→ INPUT
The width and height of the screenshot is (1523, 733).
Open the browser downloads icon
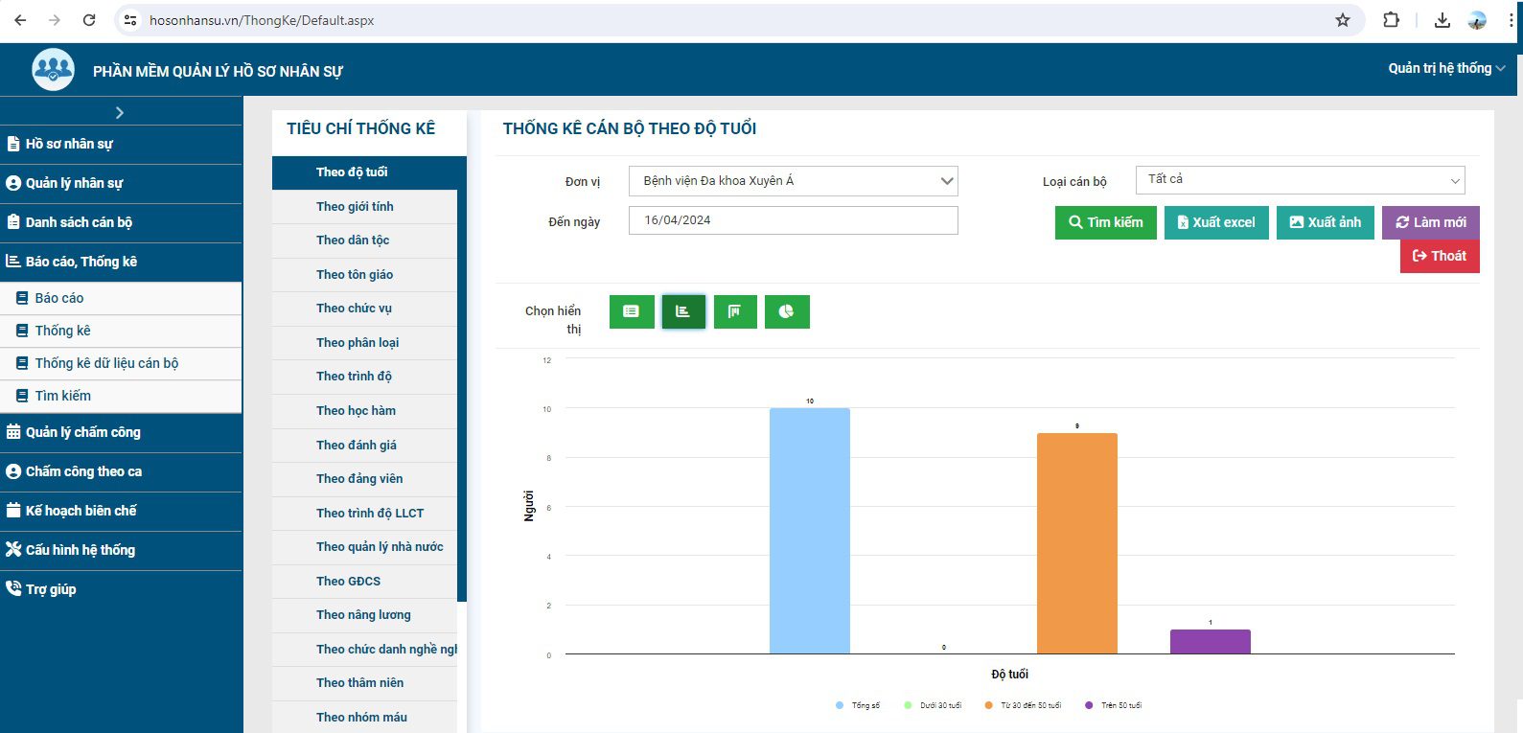coord(1442,20)
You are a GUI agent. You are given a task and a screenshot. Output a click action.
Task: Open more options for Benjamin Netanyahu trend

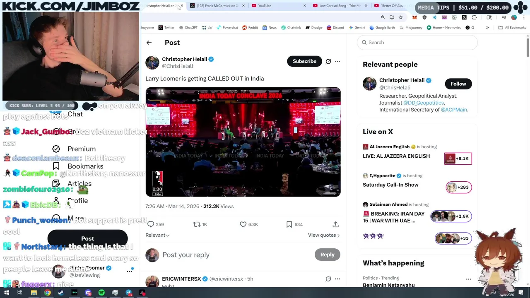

→ REQUEST
Can you update the records above by replacing "screenshot" with "screen capture" and changing nothing else? Leave the pictures out of your answer.

→ ANSWER TO THIS TASK
The width and height of the screen capture is (1523, 733).
Open the browser downloads icon
coord(1442,20)
You are a GUI agent. You are given a task and a screen capture. Output a click action.
Task: Open more options for Benjamin Netanyahu trend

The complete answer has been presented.